Nurse to another: Well, it seems that the themes of the day were UTIs and pregnancies.

–NYU Student Health Center

Overheard by: had neither

Black male pre-teen to mother: I know all about doctors, 'cause I watch shows about that. (pause) Actually, I watch Dr Phil.

–1 Train

Guy to two girls: I had to fire my doctor, I didn't like what he told me.

–39th & Lexington

Doctor, drawing on napkin and displaying results to student: This is you…in 40 years, in a fugue state. In Turkey.

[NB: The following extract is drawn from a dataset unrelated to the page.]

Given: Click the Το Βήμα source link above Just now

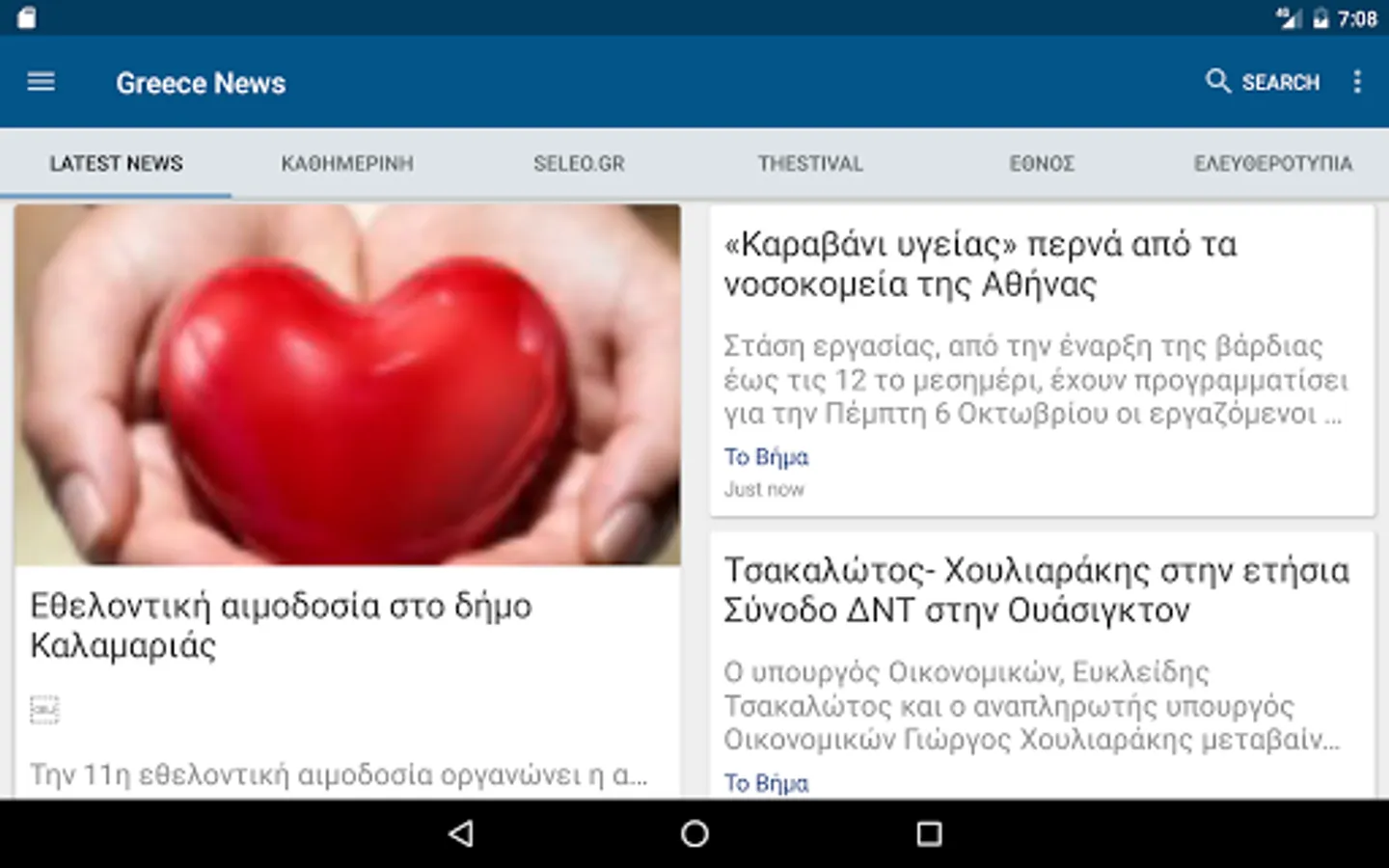Looking at the screenshot, I should tap(766, 456).
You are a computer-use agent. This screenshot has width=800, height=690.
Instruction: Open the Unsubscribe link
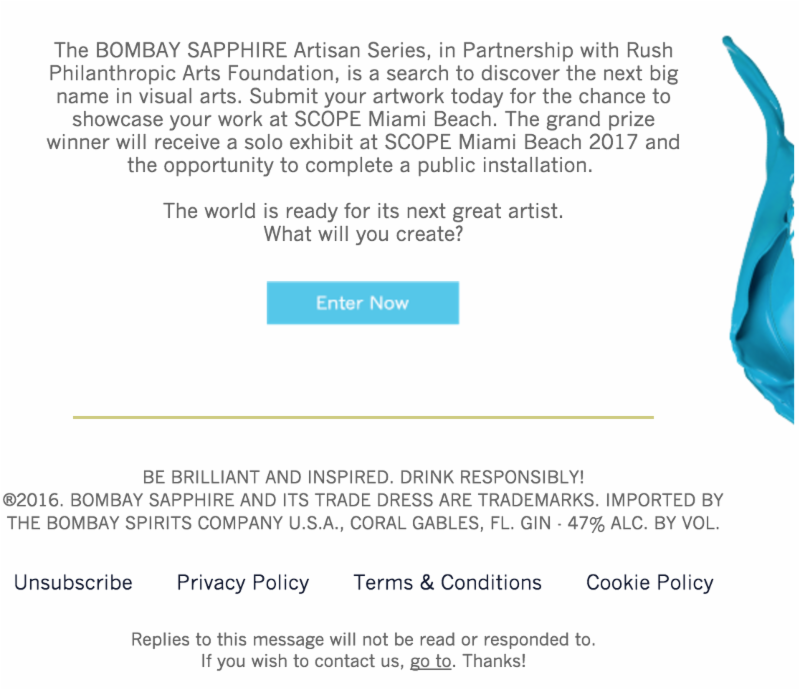click(73, 582)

Dissociative fugue–learn neurology!

–168th & Fort Washington

20-something girl to mom: If I had a million dollars, I would spend 90% of my time watching tv, or doing nothing, like playing on the computer.
Mom: See? That is the type of attitude we need to talk about, you should want something!
20-something girl: Okay, I will read books.
Mom: (sighs)

–Penn Station

Overheard by: amazed by ignorance

Thug #1: Yo, we’re in a serious predicament!
Thug #2: Nigga, where did your foolish ass learn that shit?
Thus #1: Law & Order.

–Times Square

Overheard by: becca

Asian teen #1 (pointing to friend sitting nearby): Hey, Richard*, are you tall?
(friend shrugs) Okay, you can be shaggy! (pointing to kid sitting next to him) And you can be Scooby-Doo!
Asian teen #2 (from the other side of the car): Ooh! I wanna be Fred!

–7 Train

Overheard by: Bastian

(about the Sex and the City movie)
Woman #1 : Yeah, I never saw the series but I think I'll still understand the movie.
Woman #2: Oh, yeah. I watched the whole series 'til the end.
Woman #1: Which one's Carrie?
Woman #2: Sarah Parker is Carrie. Yeah, and she was with this guy for a loooooong time. A loooong long time.
Woman #1: Yeah?
Woman #2: Yeah, they call him “Mista bits.”
Woman #1: What do they call him?
Woman #2: Mista bits.

–Downtown E Train

Overheard by: E

Female MTA employee: I ain’t seen you in forever! Did you start working nights again?
Male MTA employee: Yeah… It was alright. But then I got bored, so I started watching soap operas again. I can’t believe Tad still looks the same.
Female MTA employee: Shit, you like him?
Male MTA employee: Hell yeah, I’m OG.